耳障り・耳触り

最近は耳に慣れてきましたが、「ヤバイ」という言葉。
こちらは「危ない。不都合な状況」ではなく、主に若者の中で「格好いい。クールである」という意味で使われているようです。
「ヤバイ」の語源は、弓道における「矢場」から来ているという説もあります。
(矢が放たれるので危ないというところから)

同様に「耳ざわりの良い音楽」という、若干違和感のある使い方も目にします。
確かに「耳障り」の漢字を当てれば、ネガティブな印象です。
しかし「耳触り」という、「肌触り」などと近い感覚を示した使い方も、昔からあったようです。

「大辞泉 第2版・下」(平成24年・小学館)
・みみざわり【耳触り】 聞いたときの感じ・印象。
・みみざわり【耳障り】 聞いて気にさわったり不快に感じたりすること。また、そのさま。

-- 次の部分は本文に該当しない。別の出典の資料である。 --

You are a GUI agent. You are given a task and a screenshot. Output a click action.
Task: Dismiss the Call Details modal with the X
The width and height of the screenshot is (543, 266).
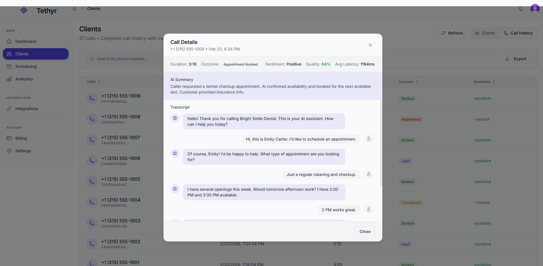(370, 45)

例えば、宮本百合子「貧しき人々の群」(大正5年)でも、以下のように使われています。

「俺らが大事の両親に辛い思いをさせ涙をこぼさせるのは、あのいつでもその耳触りの好い声を出して,スベスベした着物を着て,多勢の者にチヤホヤ云われている者共ではないか?」

寧ろ、「耳障り」よりも「耳触り」のほうが語源が古い可能性もあるようです。
「今昔物語」巻七の第三
「嫌ムト云エドモ般若ノ名ヲ耳触リタル功徳カクノ如シ」

言葉は生き物。どんどん変わるものなので、「誤用だ!」と憤慨するよりも、その変化を楽しみたいものです。